- [KUTIPAN PILIHAN]:
════════════════
Aktivis lainnya, Ketua Forum Komunikasi Pemuda (FKP) Buton Muhammad Risman menekankan agar Kadis Kominfo Sultra meminta maaf kepada Masyarakat Buton dan segera mengklarifikasi isi pernyataannya.

“Seharusnya sebagai juru bicara, dia merespon tindakan Gubernur Sultra dilakukan tanpa sengaja, apalagi dalam situasi berdiri diatas panggung dalam suasana kemeriahan HUT Butur. Tentu itu, diluar dugaan. Cukup meminta maaf, dan mengklarifikasi pernyataannya, pasti masyarakat akan mengerti,” ujar Risman.

Risman turut menyayangkan pernyataan Kadis Kominfo Sultra yang terkesan melebar, menyebut Saweran yang dilakukan Gubernur sebagai Tradisi Masyarakat Buton. Bahkan Tradisi Saweran secara luas merupakan Tradisi Masyarakat Indonesia.

Risman pun meminta kepada Gubernur Sultra untuk mengevaluasi kinerja Kadis Kominfo Sultra, karena pernyataan Kadis Kominfo Sultra meresahkan Masyarakat Buton.
════════════════
- [KUTIPAN BARIS]:

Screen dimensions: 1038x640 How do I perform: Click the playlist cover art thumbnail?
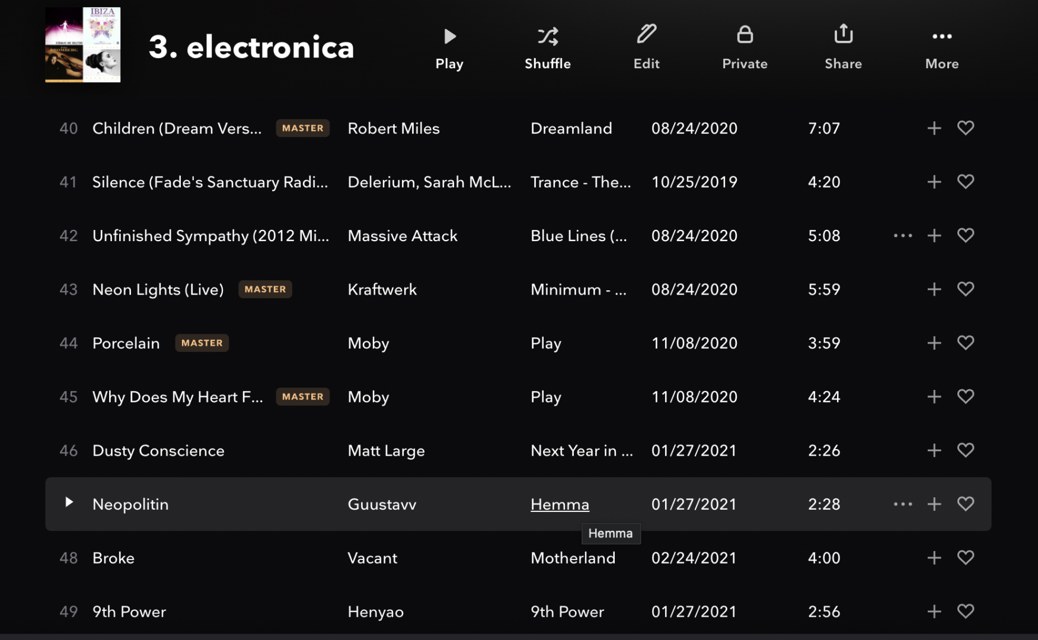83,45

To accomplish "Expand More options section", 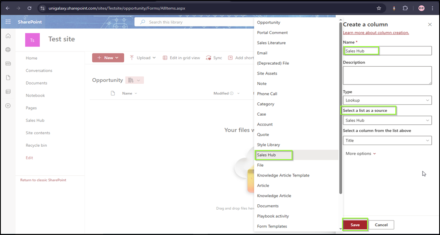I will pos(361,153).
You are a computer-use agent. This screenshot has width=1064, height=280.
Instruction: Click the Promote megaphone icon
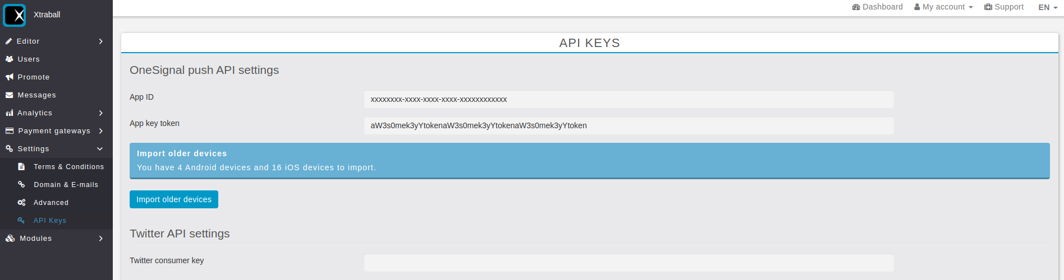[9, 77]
════════════════
- [PETUNJUK LATIHAN]: Tuliskan ulang bagian kutipan tentang pernyataan Kadis Kominfo Sultra, dari "Aktivis lainnya, Ketua" sampai "Tradisi Masyarakat Indonesia.", tanpa mengubah satu huruf pun.

- [JAWABAN]:
Aktivis lainnya, Ketua Forum Komunikasi Pemuda (FKP) Buton Muhammad Risman menekankan agar Kadis Kominfo Sultra meminta maaf kepada Masyarakat Buton dan segera mengklarifikasi isi pernyataannya.

“Seharusnya sebagai juru bicara, dia merespon tindakan Gubernur Sultra dilakukan tanpa sengaja, apalagi dalam situasi berdiri diatas panggung dalam suasana kemeriahan HUT Butur. Tentu itu, diluar dugaan. Cukup meminta maaf, dan mengklarifikasi pernyataannya, pasti masyarakat akan mengerti,” ujar Risman.

Risman turut menyayangkan pernyataan Kadis Kominfo Sultra yang terkesan melebar, menyebut Saweran yang dilakukan Gubernur sebagai Tradisi Masyarakat Buton. Bahkan Tradisi Saweran secara luas merupakan Tradisi Masyarakat Indonesia.